## WHAT THE EXERCISE ASKS
Verbatim repeat, images excluded. Give each entry again as written.

## SUPPLIED MATERIAL
BEGIN

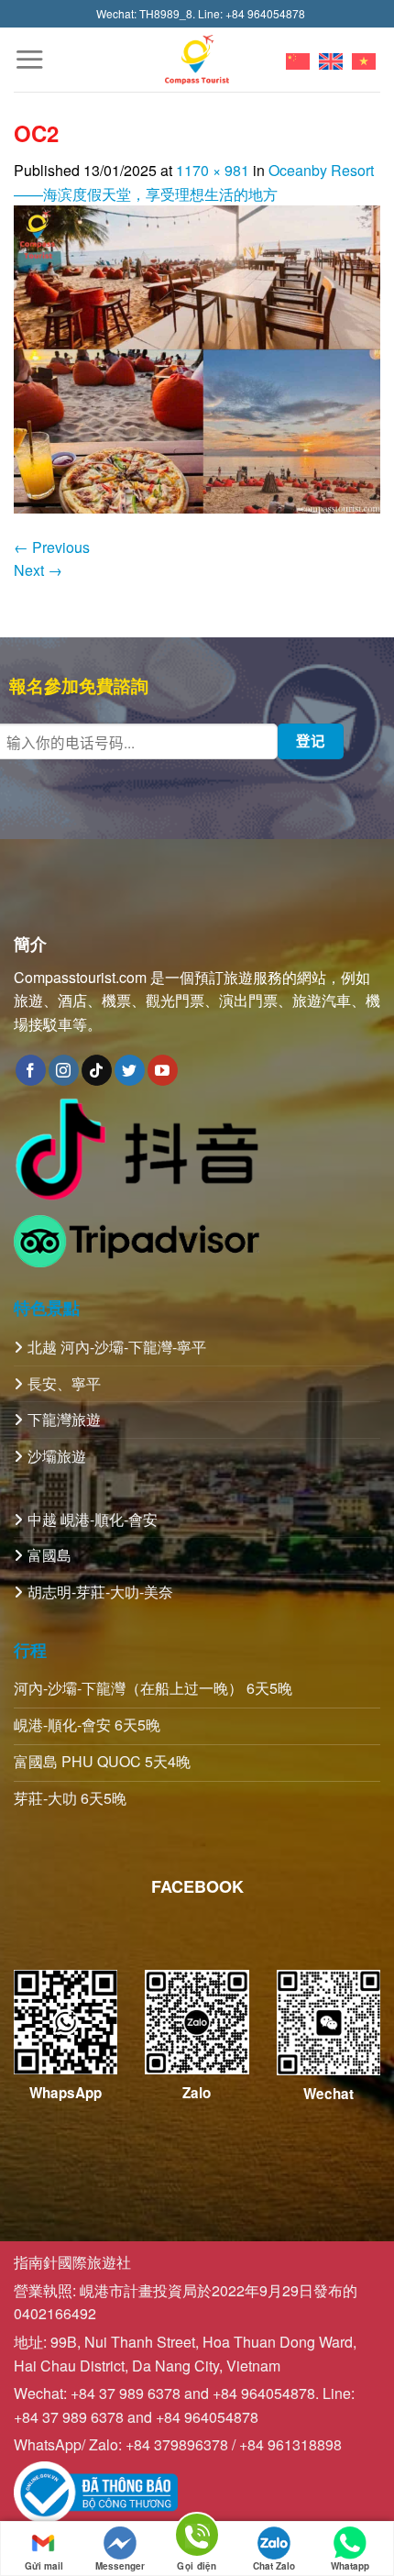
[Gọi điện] (197, 2537)
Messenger (120, 2565)
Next (38, 569)
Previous (52, 547)
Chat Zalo (274, 2565)
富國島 (49, 1554)
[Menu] (29, 59)
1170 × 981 (212, 170)
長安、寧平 (64, 1383)
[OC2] (197, 357)
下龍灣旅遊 (64, 1419)
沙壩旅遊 (56, 1455)
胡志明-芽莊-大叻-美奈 (100, 1591)
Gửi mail (44, 2565)
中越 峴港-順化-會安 (92, 1519)
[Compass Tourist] (197, 59)
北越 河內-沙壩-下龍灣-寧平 (116, 1346)
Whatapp (350, 2565)
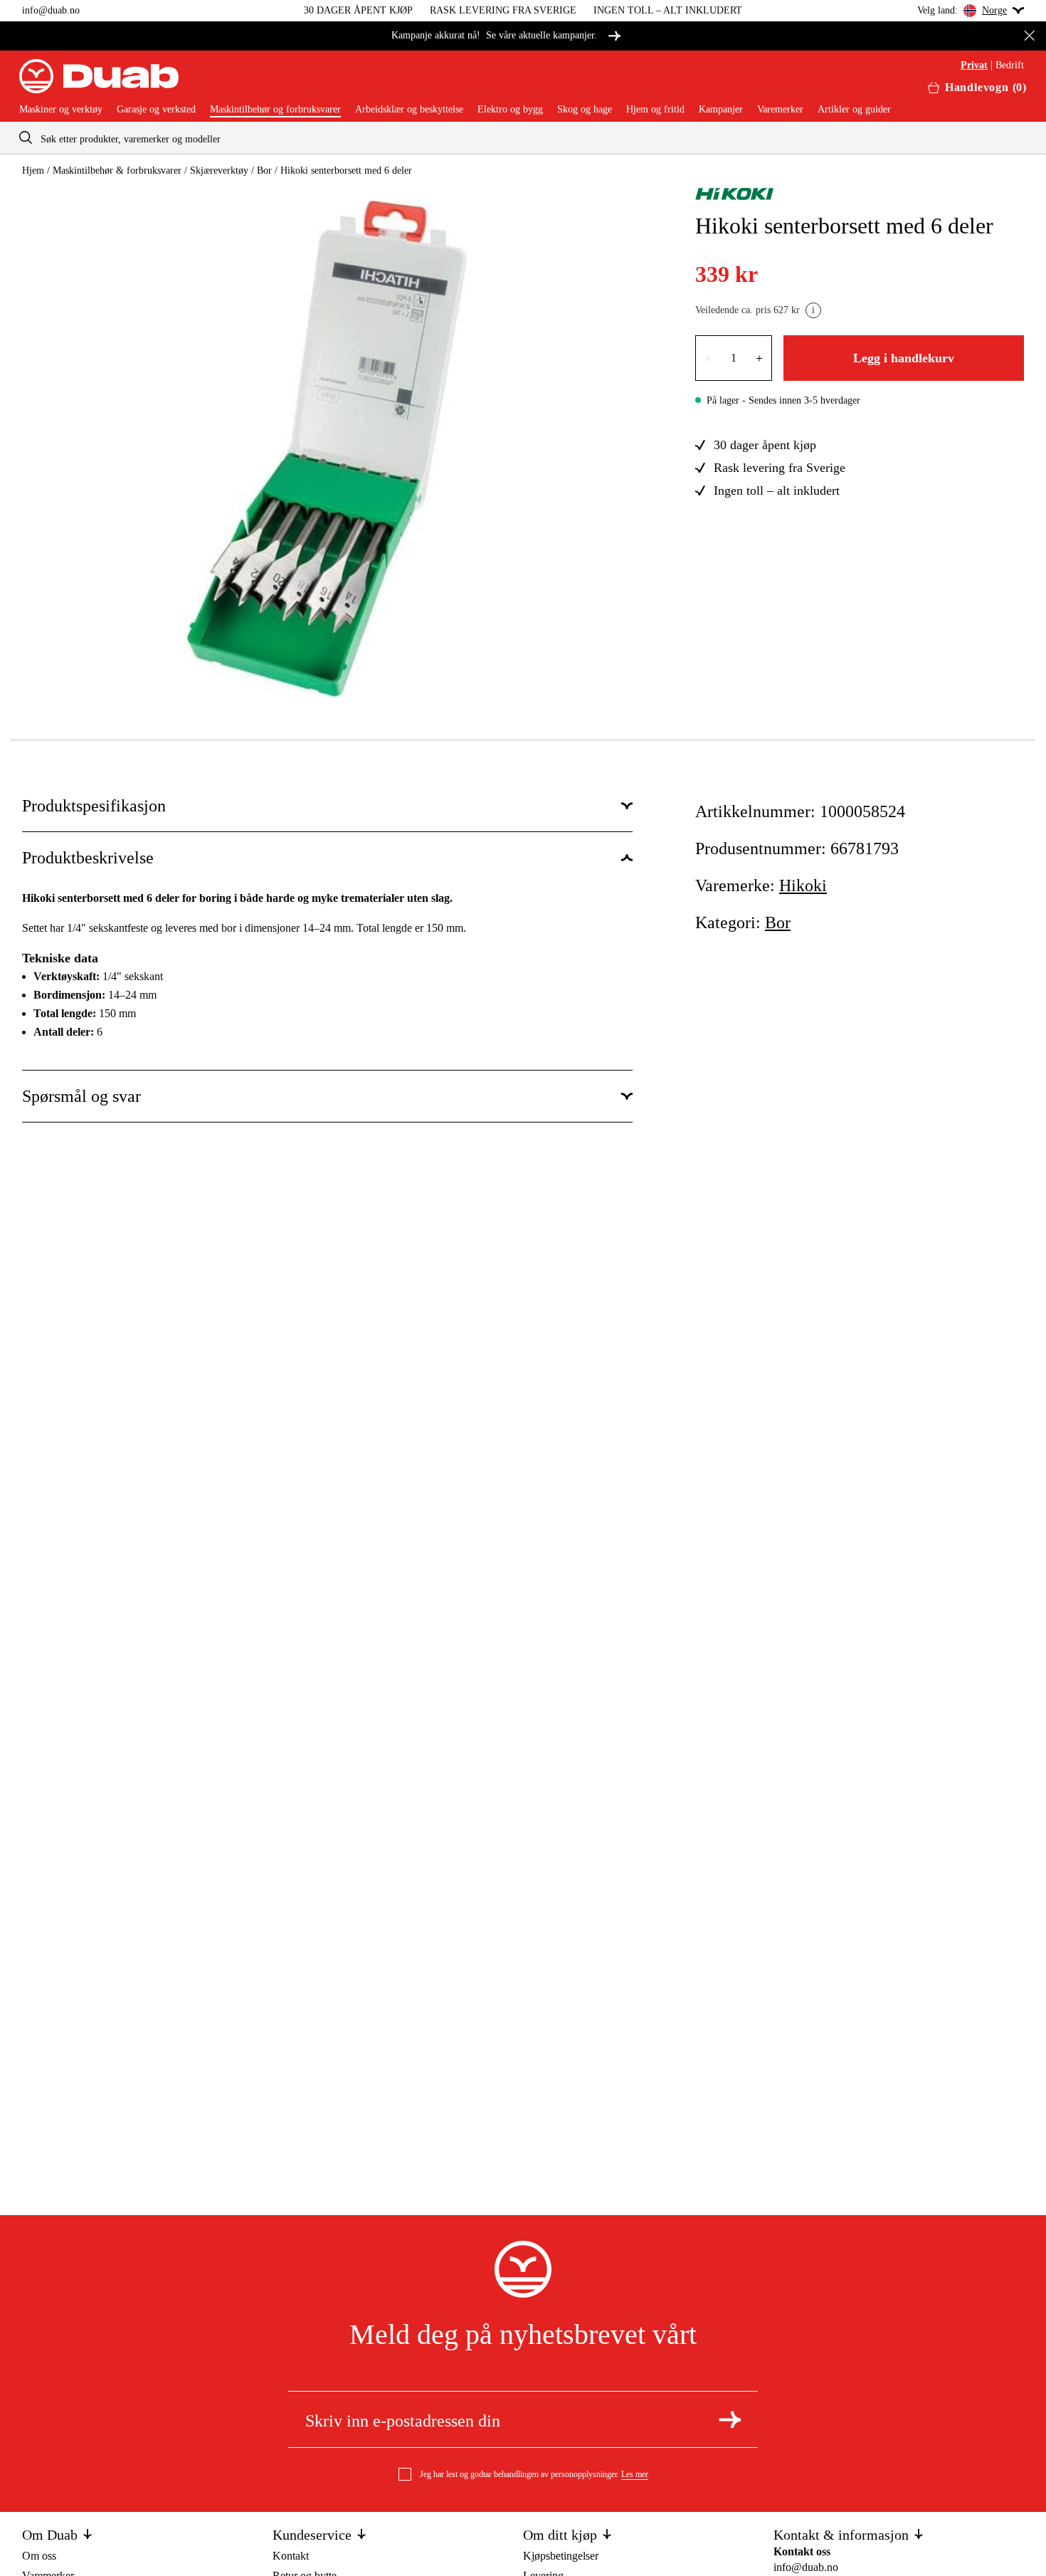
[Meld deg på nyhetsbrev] (730, 2419)
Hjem (33, 170)
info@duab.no (51, 10)
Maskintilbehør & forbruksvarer (117, 170)
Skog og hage (584, 110)
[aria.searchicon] (26, 138)
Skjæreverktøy (219, 170)
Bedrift (1009, 65)
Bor (264, 170)
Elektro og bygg (510, 110)
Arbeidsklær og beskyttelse (409, 110)
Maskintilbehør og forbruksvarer (275, 110)
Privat (974, 65)
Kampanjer (721, 110)
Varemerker (780, 110)
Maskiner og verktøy (60, 110)
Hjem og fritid (655, 110)
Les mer (634, 2474)
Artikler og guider (854, 110)
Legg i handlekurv (903, 358)
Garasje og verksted (156, 110)
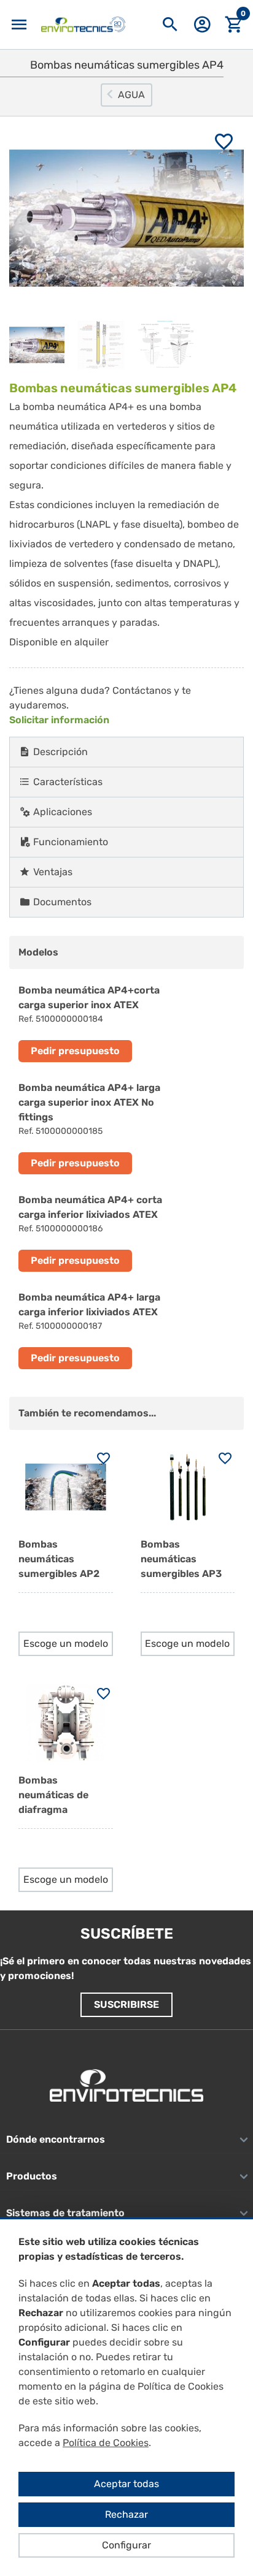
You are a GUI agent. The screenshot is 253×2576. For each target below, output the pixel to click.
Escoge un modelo (65, 1643)
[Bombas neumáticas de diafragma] (65, 1787)
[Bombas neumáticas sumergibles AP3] (187, 1552)
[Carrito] (234, 25)
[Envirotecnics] (83, 25)
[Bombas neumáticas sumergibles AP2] (65, 1552)
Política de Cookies (106, 2443)
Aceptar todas (126, 2484)
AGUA (131, 95)
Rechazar (126, 2514)
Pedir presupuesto (75, 1051)
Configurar (126, 2545)
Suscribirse (126, 2004)
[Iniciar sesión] (202, 28)
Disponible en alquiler (59, 642)
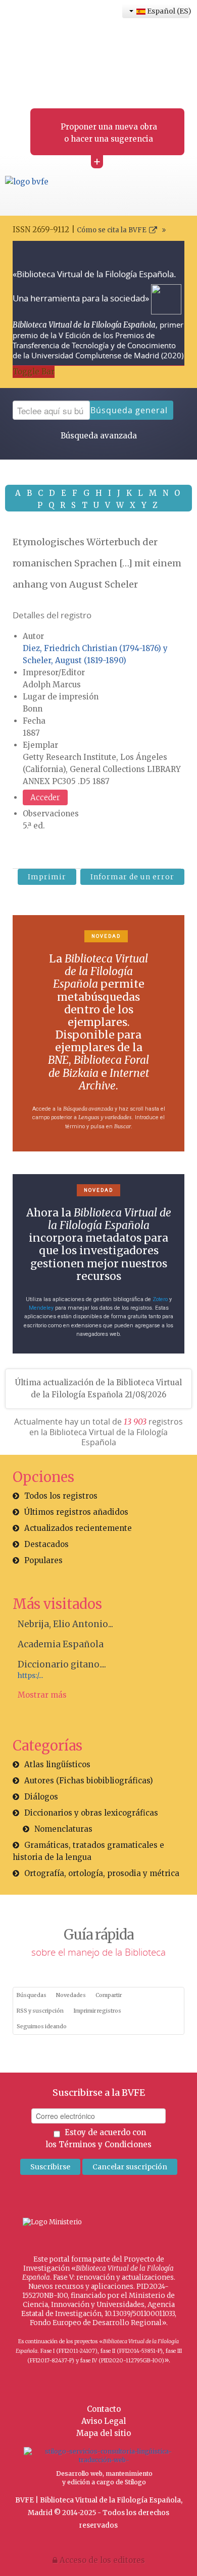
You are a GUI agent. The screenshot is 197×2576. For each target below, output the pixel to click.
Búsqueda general (129, 410)
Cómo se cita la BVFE (111, 230)
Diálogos (41, 1796)
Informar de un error (132, 876)
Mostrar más (42, 1695)
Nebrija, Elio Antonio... (65, 1624)
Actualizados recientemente (78, 1528)
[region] (98, 1033)
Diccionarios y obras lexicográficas (91, 1813)
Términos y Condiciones (105, 2144)
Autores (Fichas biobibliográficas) (88, 1780)
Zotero (160, 1299)
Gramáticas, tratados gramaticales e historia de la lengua (88, 1851)
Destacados (46, 1544)
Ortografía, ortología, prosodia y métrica (101, 1873)
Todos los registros (60, 1496)
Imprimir (47, 876)
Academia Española (61, 1644)
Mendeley (41, 1308)
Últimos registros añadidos (76, 1512)
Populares (43, 1560)
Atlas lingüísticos (57, 1764)
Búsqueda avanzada (99, 435)
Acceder (45, 797)
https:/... (30, 1675)
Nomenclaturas (63, 1829)
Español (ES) (167, 11)
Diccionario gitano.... (62, 1664)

END

## EXERCISE OUTPUT
[Gọi điện] (197, 2537)
Messenger (120, 2565)
Next (38, 569)
Previous (52, 547)
Chat Zalo (274, 2565)
富國島 (49, 1554)
[Menu] (29, 59)
1170 × 981 (212, 170)
長安、寧平 (64, 1383)
[OC2] (197, 357)
下龍灣旅遊 (64, 1419)
沙壩旅遊 (56, 1455)
胡志明-芽莊-大叻-美奈 (100, 1591)
Gửi mail (44, 2565)
中越 峴港-順化-會安 (92, 1519)
[Compass Tourist] (197, 59)
北越 河內-沙壩-下龍灣-寧平 (116, 1346)
Whatapp (350, 2565)
[Meld deg på nyhetsbrev] (730, 2419)
Hjem (33, 170)
info@duab.no (51, 10)
Maskintilbehør & forbruksvarer (117, 170)
Skog og hage (584, 110)
[aria.searchicon] (26, 138)
Skjæreverktøy (219, 170)
Bedrift (1009, 65)
Bor (264, 170)
Elektro og bygg (510, 110)
Arbeidsklær og beskyttelse (409, 110)
Maskintilbehør og forbruksvarer (275, 110)
Privat (974, 65)
Kampanjer (721, 110)
Varemerker (780, 110)
Maskiner og verktøy (60, 110)
Hjem og fritid (655, 110)
Les mer (634, 2474)
Artikler og guider (854, 110)
Legg i handlekurv (903, 358)
Garasje og verksted (156, 110)
You are a GUI agent. The screenshot is 253×2576. For each target below, output the pixel to click.
Escoge un modelo (65, 1643)
[Bombas neumáticas de diafragma] (65, 1787)
[Bombas neumáticas sumergibles AP3] (187, 1552)
[Carrito] (234, 25)
[Envirotecnics] (83, 25)
[Bombas neumáticas sumergibles AP2] (65, 1552)
Política de Cookies (106, 2443)
Aceptar todas (126, 2484)
AGUA (131, 95)
Rechazar (126, 2514)
Pedir presupuesto (75, 1051)
Configurar (126, 2545)
Suscribirse (126, 2004)
[Iniciar sesión] (202, 28)
Disponible en alquiler (59, 642)
You are a GUI agent. The screenshot is 197×2576. For each target below, output the pixel to click.
Búsqueda general (129, 410)
Cómo se cita la BVFE (111, 230)
Diálogos (41, 1796)
Informar de un error (132, 876)
Mostrar más (42, 1695)
Nebrija, Elio Antonio... (65, 1624)
Actualizados recientemente (78, 1528)
[region] (98, 1033)
Diccionarios y obras lexicográficas (91, 1813)
Términos y Condiciones (105, 2144)
Autores (Fichas biobibliográficas) (88, 1780)
Zotero (160, 1299)
Gramáticas, tratados gramaticales e historia de la lengua (88, 1851)
Destacados (46, 1544)
Ortografía, ortología, prosodia y métrica (101, 1873)
Todos los registros (60, 1496)
Imprimir (47, 876)
Academia Española (61, 1644)
Mendeley (41, 1308)
Últimos registros añadidos (76, 1512)
Populares (43, 1560)
Atlas lingüísticos (57, 1764)
Búsqueda avanzada (99, 435)
Acceder (45, 797)
https:/... (30, 1675)
Nomenclaturas (63, 1829)
Español (ES) (167, 11)
Diccionario gitano.... (62, 1664)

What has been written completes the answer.